-- start of Material for the task --

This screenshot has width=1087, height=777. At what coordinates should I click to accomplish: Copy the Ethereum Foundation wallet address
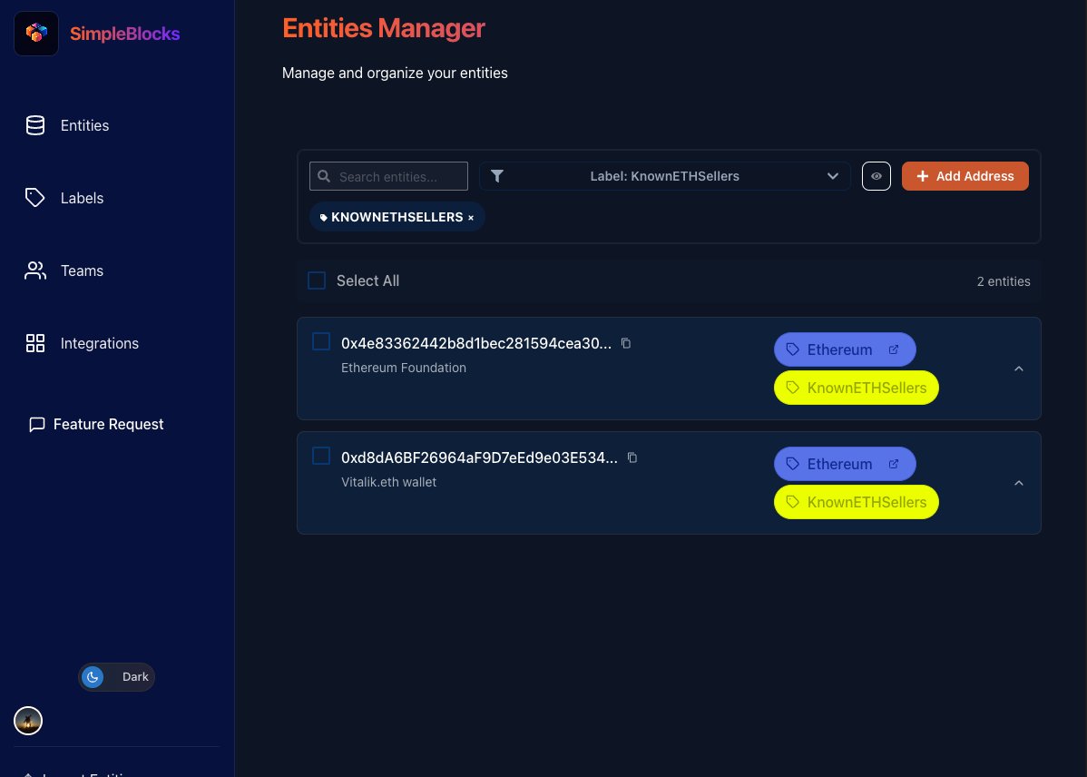(625, 343)
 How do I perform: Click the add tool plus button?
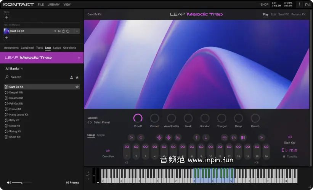[6, 17]
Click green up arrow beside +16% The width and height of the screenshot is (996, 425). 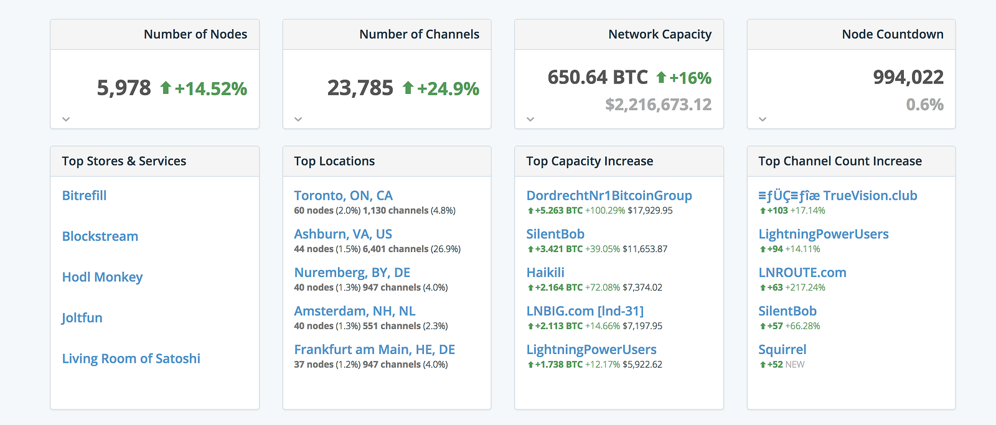point(661,77)
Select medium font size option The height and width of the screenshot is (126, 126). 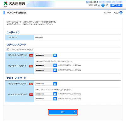(103, 5)
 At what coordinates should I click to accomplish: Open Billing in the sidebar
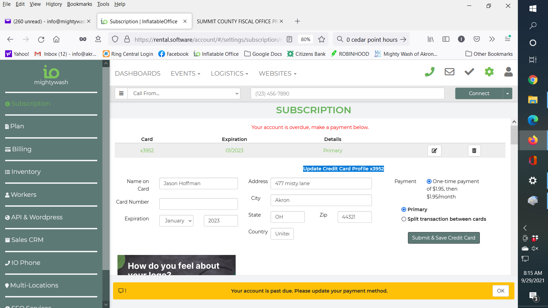point(22,149)
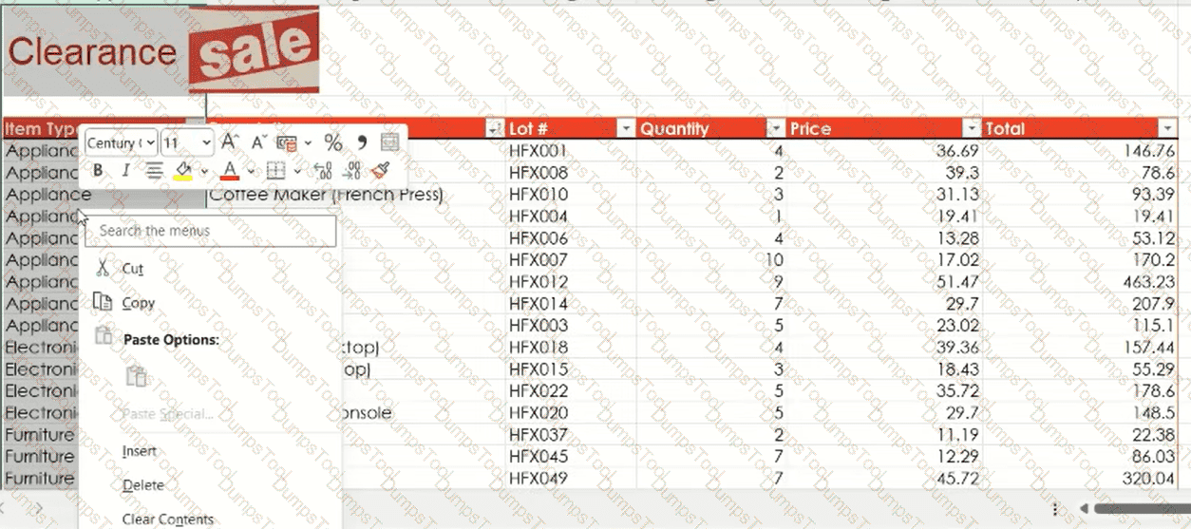This screenshot has height=529, width=1191.
Task: Apply the red font color swatch
Action: coord(229,171)
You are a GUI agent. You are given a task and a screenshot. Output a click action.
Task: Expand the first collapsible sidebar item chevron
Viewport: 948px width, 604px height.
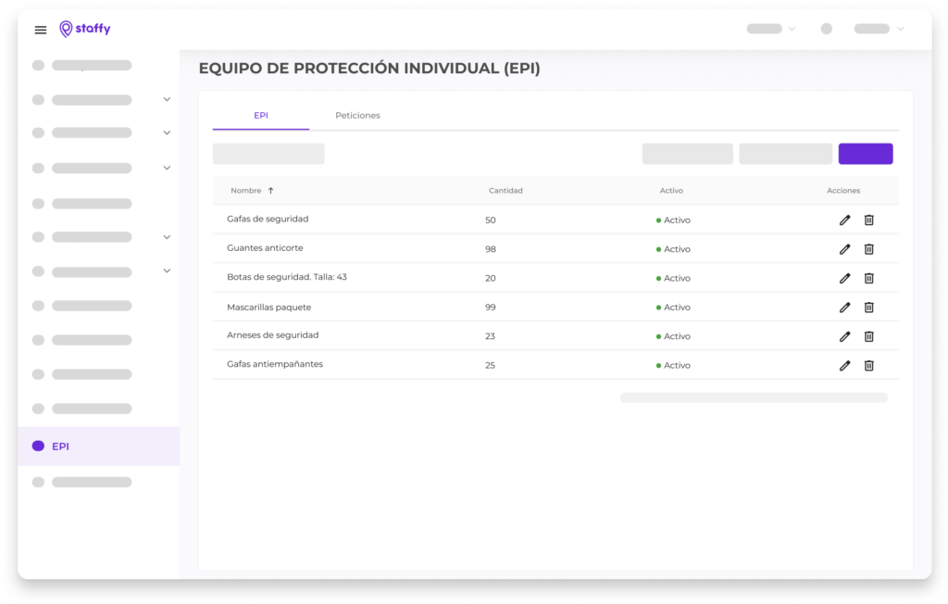[167, 99]
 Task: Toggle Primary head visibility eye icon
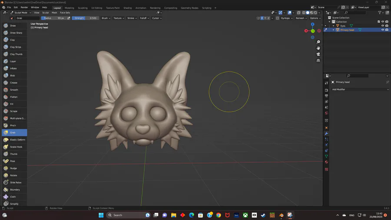coord(383,30)
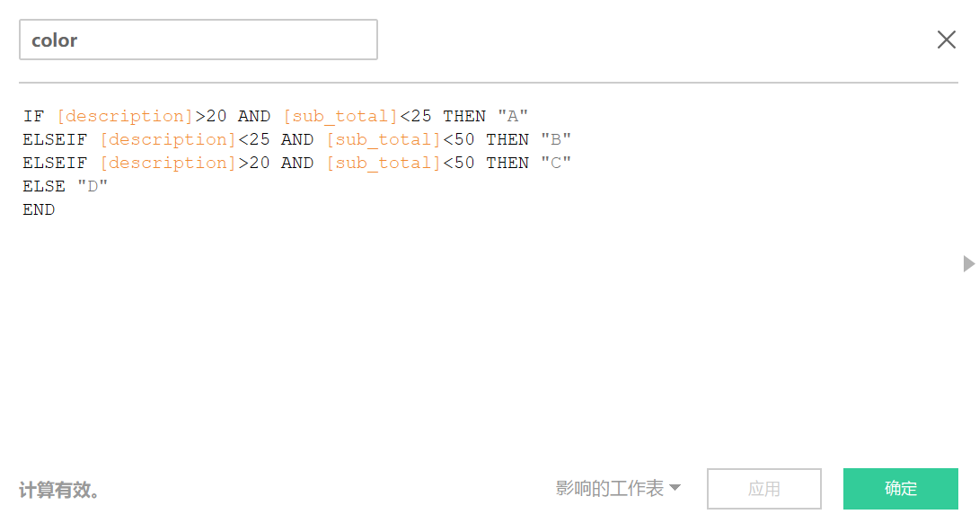Click the calculation name field "color"

tap(198, 40)
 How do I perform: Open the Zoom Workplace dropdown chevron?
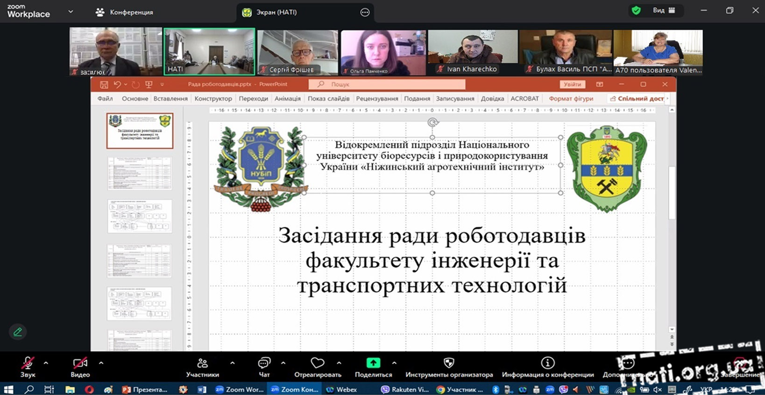71,12
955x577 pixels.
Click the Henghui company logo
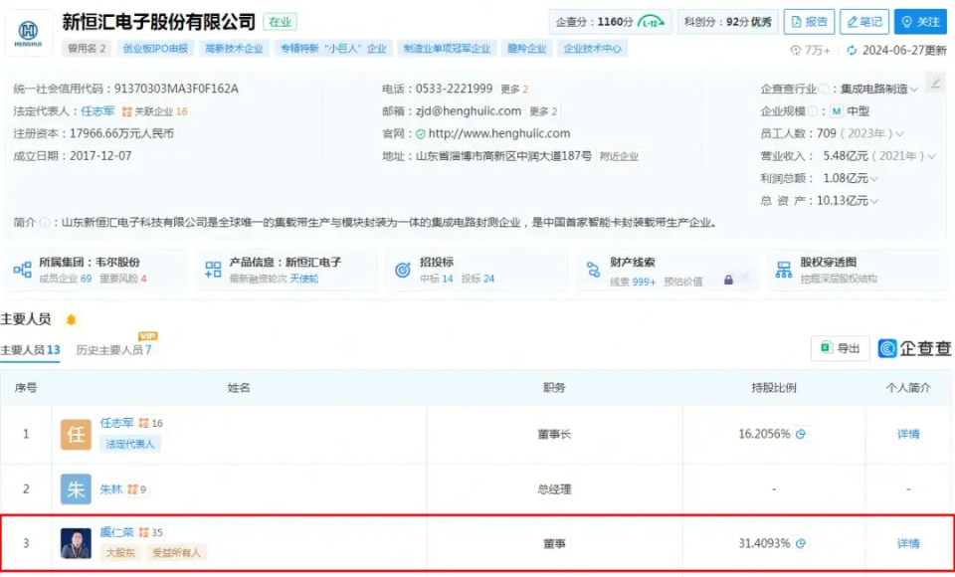tap(35, 33)
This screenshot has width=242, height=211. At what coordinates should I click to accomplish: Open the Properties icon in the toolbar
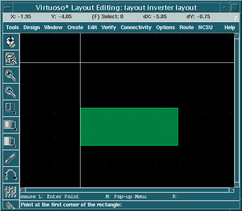pos(11,191)
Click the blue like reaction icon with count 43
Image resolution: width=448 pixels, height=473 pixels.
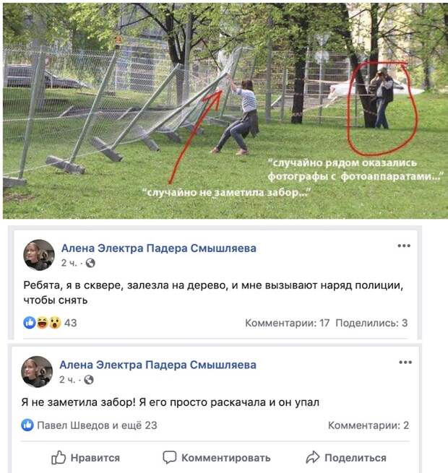coord(30,323)
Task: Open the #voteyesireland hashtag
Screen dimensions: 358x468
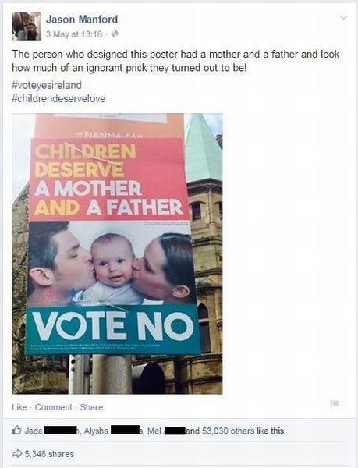Action: tap(47, 85)
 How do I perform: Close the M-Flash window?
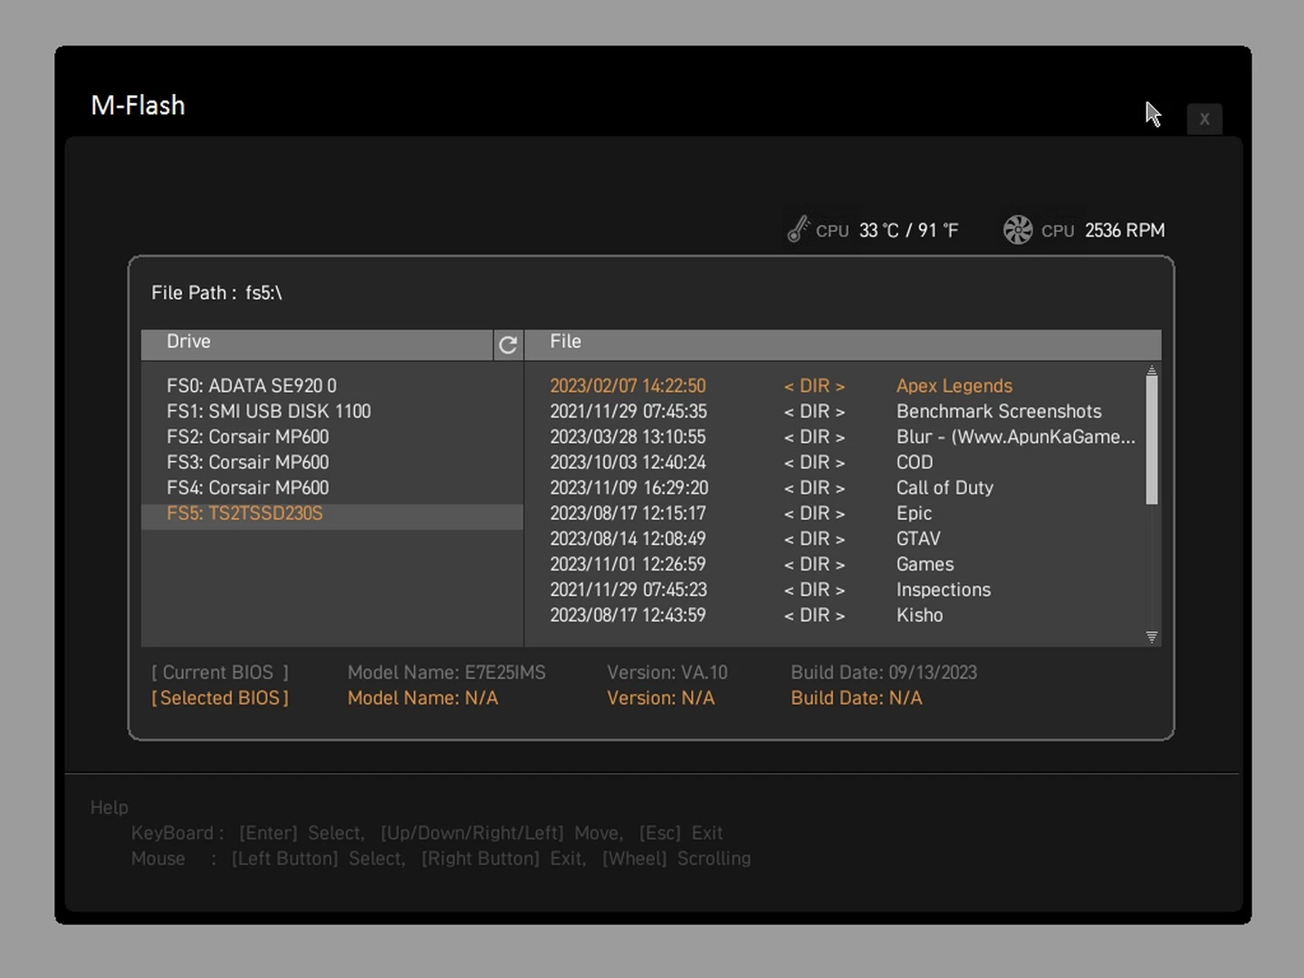pyautogui.click(x=1203, y=119)
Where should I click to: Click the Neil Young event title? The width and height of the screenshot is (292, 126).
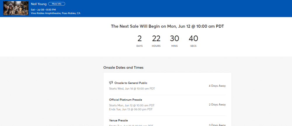[39, 4]
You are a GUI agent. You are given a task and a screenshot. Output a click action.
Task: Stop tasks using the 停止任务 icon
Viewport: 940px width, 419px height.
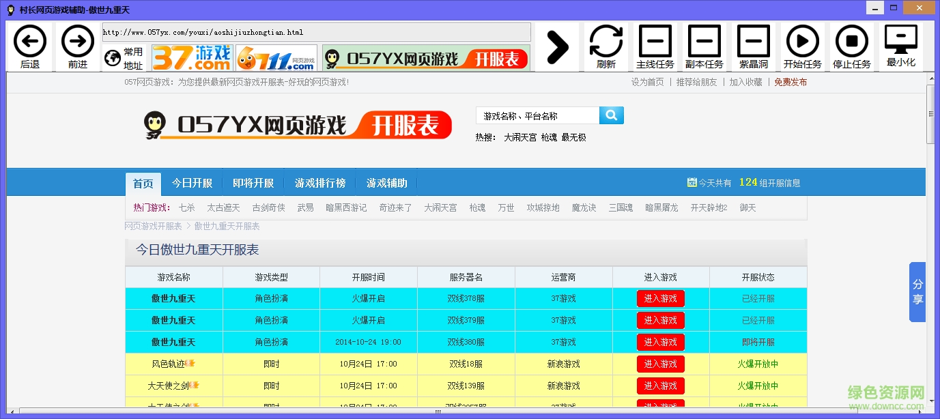852,46

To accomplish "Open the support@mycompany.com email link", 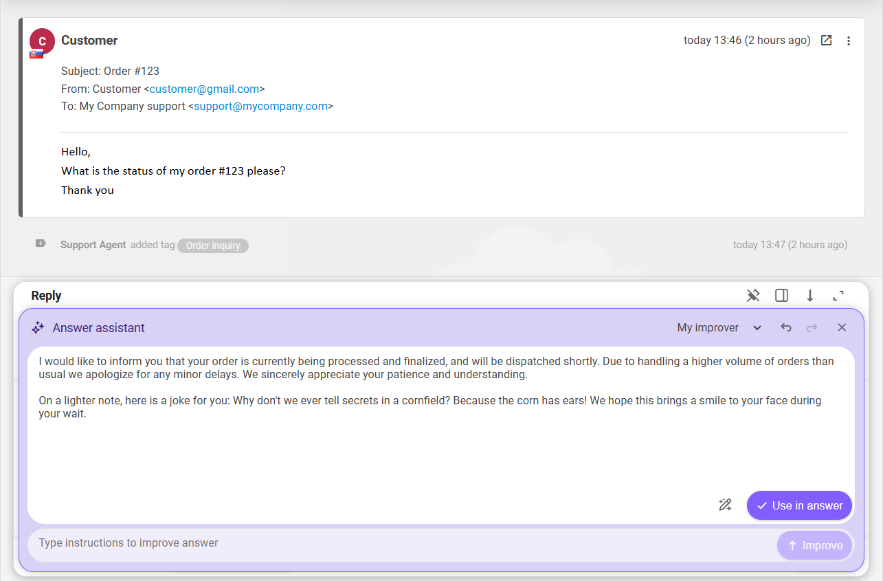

-- end of Material for the task --

Direction:
Copy out, word for word, the rows between the line holding "At what coordinates should I click to accomplish: Open Billing" and the line holding "Action: coord(229,171)", inclusive. Leave the pictures out of your answer.

Completed task:
 At what coordinates should I click to accomplish: Open Billing in the sidebar
point(22,149)
This screenshot has height=529, width=1191.
Task: Apply the red font color swatch
Action: coord(229,171)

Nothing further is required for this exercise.